Vivi Reis denuncia ataques de perfis falsos após propor pontos de hidratação em Belém; jornalistas e veículos independentes também relatam ações coordenadas e derrubadas de perfis nas redes sociais. Foto: Reprodução

A vereadora Vivi Reis (PSOL) denunciou que está sendo alvo de ataques virtuais por perfis falsos nas redes sociais. Segundo a parlamentar, as ações se intensificaram logo após a apresentação de um projeto de lei considerado simples e necessário para a capital paraense: a instalação de pontos públicos de hidratação em áreas de grande circulação de Belém.

“Essa milícia digital não vai me intimidar. Mais uma vez, o meu perfil está sendo atacado por perfis falsos”, declarou a vereadora, autora da proposta.

Vivi Reis afirma que a medida é essencial para enfrentar os efeitos do calor extremo e proteger a saúde de trabalhadores, idosos, crianças, pessoas em situação de vulnerabilidade e até animais. “Cuidar das pessoas e dos espaços públicos também é preparar a cidade para os desafios das mudanças climáticas”, explicou.

A parlamentar também levantou suspeitas sobre a origem dos ataques.

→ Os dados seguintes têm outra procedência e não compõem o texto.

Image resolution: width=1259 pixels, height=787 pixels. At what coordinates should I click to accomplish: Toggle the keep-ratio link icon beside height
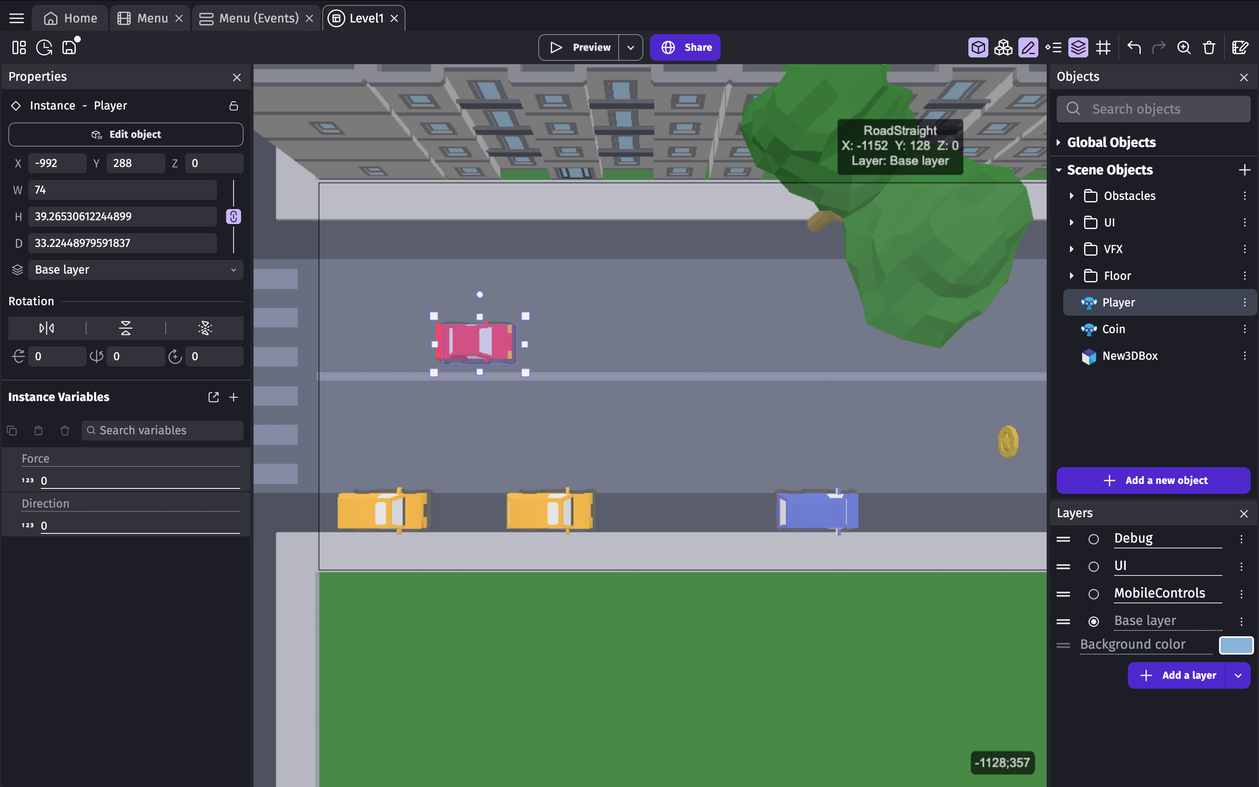[234, 217]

Segundo ela, sempre que denuncia problemas relacionados ao governo do Estado, sob comando de Helder Barbalho e Hana Ghassan (MDB), ou à Prefeitura de Belém, administrada por Igor Normando (PSDB), as ações coordenadas contra seu perfil se intensificam.

“Nós não sabemos ainda de onde vem esse ataque, mas uma coisa nós queremos entender: quem financia, quem organiza? Quem está por trás dessas milícias digitais?”, questionou a vereadora.

“Gabinete do ódio”

Nos últimos meses, outros perfis críticos também relataram ataques semelhantes nas redes sociais. Em abril, o jornalista Adriano Wilkson chegou a ter seu perfil suspenso no Instagram. Em maio, foi a vez da jornalista Mari Tupiassu, do Amazônia No Ar, denunciar uma série de ações em massa suspeitas após a repercussão de um vídeo em que criticava a redução do Parque Nacional do Jamanxim e apontava o apoio do governador Helder Barbalho à medida.

No fim do mesmo mês, o site jornalístico Tapajós de Fato informou que sua conta oficial no Instagram foi suspensa pela plataforma sem aviso prévio ou justificativa apresentada pela empresa responsável pela rede social. Enquanto tenta recuperar o perfil, suas publicações têm sido compartilhadas pelas redes sociais da Web Rádio Banzeiro.

As ocorrências levantam suspeitas sobre a atuação de ações coordenadas de assédio digital no Pará, com uso de perfis falsos, robôs, denúncias em massa e estratégias de desinformação para desestabilizar contas, reduzir alcance, estimular denúncias artificiais e, em alguns casos, provocar a derrubada de perfis críticos aos governos estadual e municipal.

A suspeita é de que exista uma estrutura organizada, atuando de forma semelhante ao que nacionalmente ficou conhecido como “gabinete do ódio”. Os episódios recentes reforçam a necessidade de investigação sobre ataques coordenados contra jornalistas, comunicadores e parlamentares no Pará.